Academia, parenthood, living in a bankrupt city, and what I read in the process.

Tuesday, July 19, 2005

Is There A Text In This Constitution?

Stanley Fish's op-ed piece in today's TIMES is great, typical Fish—smart scholarship and clever argumentation leading to a conclusion that I think I dislike. His arguments make me uncomfortable but it's hard to dismiss them, which is why I like reading him so much. The article argues that our sanctimonious ideas about interpretation—in this case, the interpretation of the Constitution itself—are grounded in erroneous or intellectually dishonest understandings of what it means to interpret a text. He argues that Scalia's "textualist" position (that we must interpret the pure, carved-in-stone-by-an-unseen-hand text of the Constitution without reference to any intention behind the text, even the intention of its writers) is not only foolish but impossible, and that the only valid type of interpretation of the constitution is the "intentionalist" position—albeit an "intentionalist" position somewhat different than the one so smugly demanded by the ideologues spoiling for another Clarence Thomas. Instead, he suggests discarding the labels—activist, textualist, intentionalist—that will inevitably be thrown around and following the following strategy for vetting nominees:

"So, if you want to know how someone is likely to act on the bench, you will have to set all the labels aside and pay attention to the nominee's reasoning in response to the posing of hypothetical situations. What bodies of evidence does he or she cite on the way to deciding that the Constitution or a statute means this or that? What weight does he or she give to precedent? (Invoking precedent, I should add, is not interpreting, because in doing so one substitutes the meanings delivered by a judicial history for the meanings intended by an author.)

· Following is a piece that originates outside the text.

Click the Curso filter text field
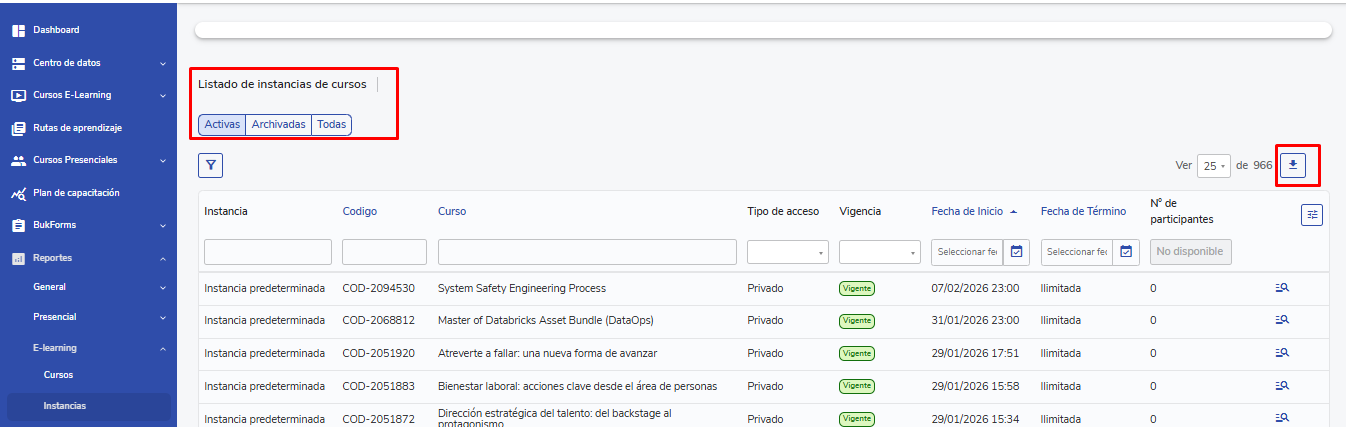This screenshot has height=427, width=1346. 587,252
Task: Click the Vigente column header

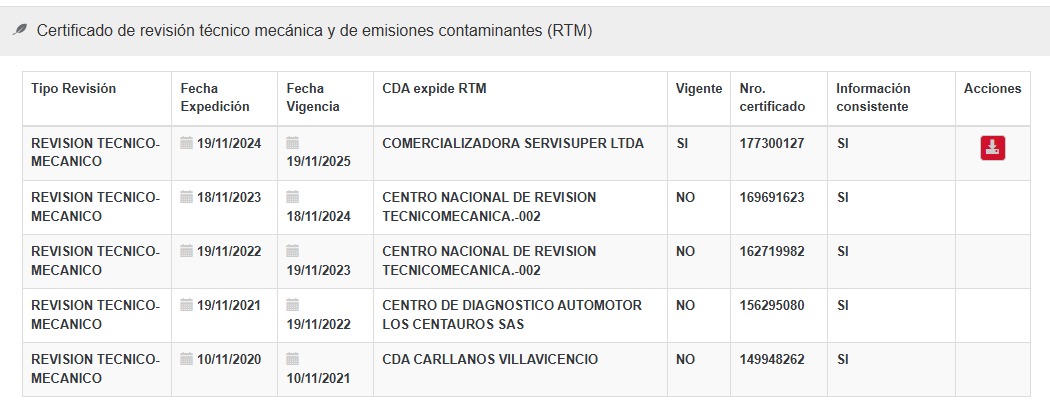Action: 698,89
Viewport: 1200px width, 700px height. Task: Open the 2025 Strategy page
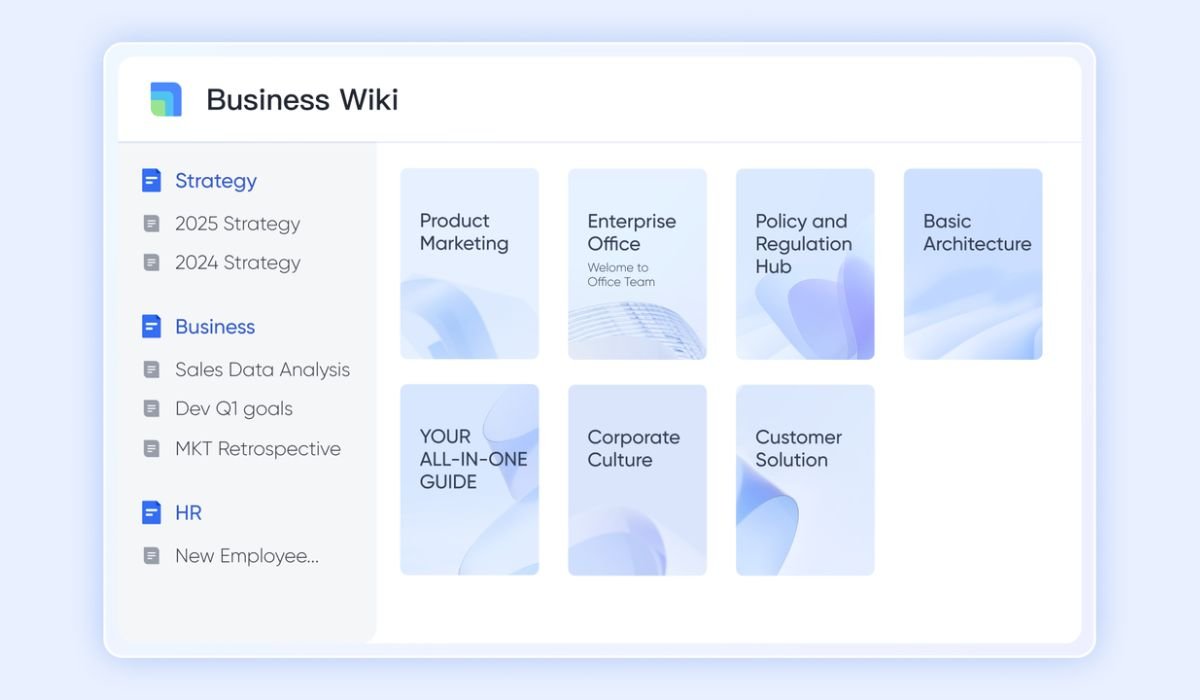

Does he or she construe intention narrowly and limit it to possibilities the framers could have foreseen, or is intention considered more broadly and extended to the positions the framers would likely have taken if they knew then what we know now? In short, what is the style of the nominee's intentionalism, and is it one you are comfortable with?"

I'm not sure that Fish's position is going to advance the cause of the kind of justices I'd like to see on the Court, but it does call the right on their misleading, and frequently dishonest, use of language to try and set the terms of this debate.